Fast mixing of Metropolized Hamiltonian Monte Carlo: Benefits of multi-step gradients
This work addresses the need for precise convergence guarantees in MCMC sampling, which is crucial for practitioners in statistics and machine learning, though it is incremental as it builds on existing HMC methods.
The authors tackled the problem of quantifying the mixing time of Metropolized Hamiltonian Monte Carlo (HMC) for sampling from smooth probability densities, providing a non-asymptotic upper bound that shows faster convergence compared to simpler MCMC algorithms like Metropolized random walk or Langevin. They also developed a framework to sharpen mixing time bounds for Markov chains starting far from the target distribution, applying it to improve bounds for these simpler algorithms.
Hamiltonian Monte Carlo (HMC) is a state-of-the-art Markov chain Monte Carlo sampling algorithm for drawing samples from smooth probability densities over continuous spaces.
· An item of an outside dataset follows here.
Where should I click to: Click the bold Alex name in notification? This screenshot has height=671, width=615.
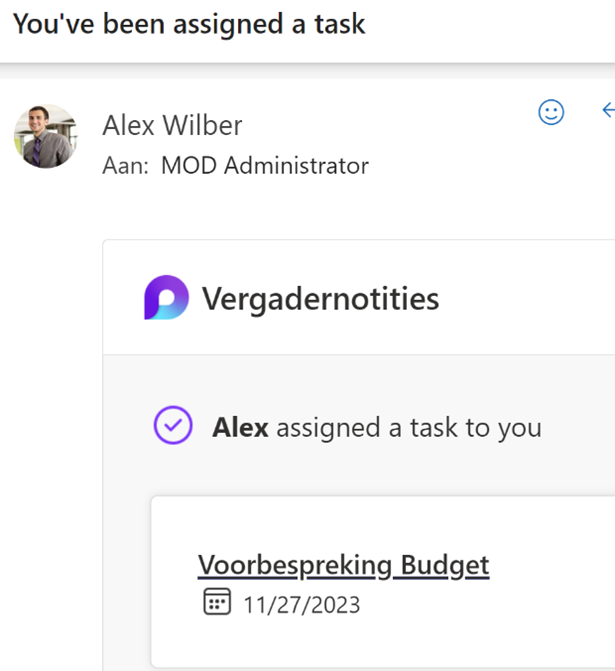click(241, 428)
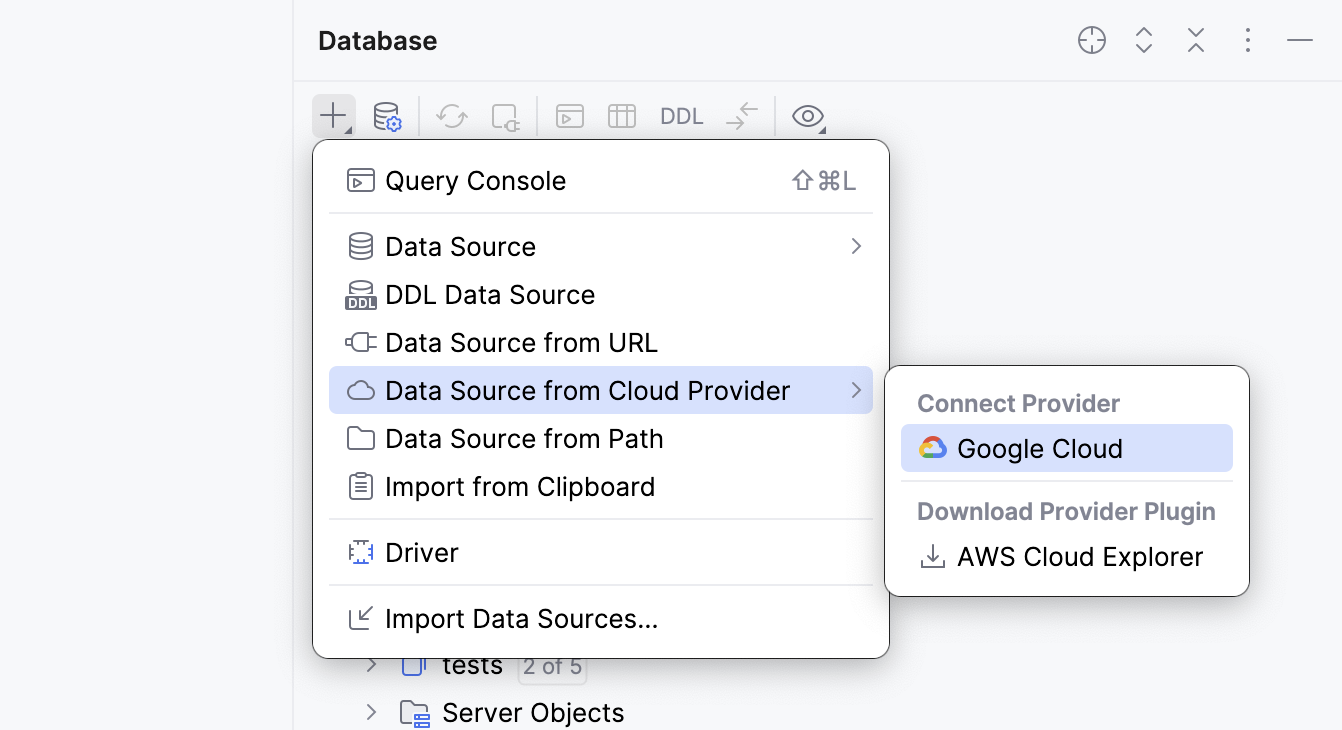Open the Database panel kebab options menu
This screenshot has width=1342, height=730.
click(1247, 40)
We study the variant most widely used in practice, Metropolized HMC with the Störmer-Verlet or leapfrog integrator, and make two primary contributions. First, we provide a non-asymptotic upper bound on the mixing time of the Metropolized HMC with explicit choices of step-size and number of leapfrog steps. This bound gives a precise quantification of the faster convergence of Metropolized HMC relative to simpler MCMC algorithms such as the Metropolized random walk, or Metropolized Langevin algorithm. Second, we provide a general framework for sharpening mixing time bounds of Markov chains initialized at a substantial distance from the target distribution over continuous spaces. We apply this sharpening device to the Metropolized random walk and Langevin algorithms, thereby obtaining improved mixing time bounds from a non-warm initial distribution.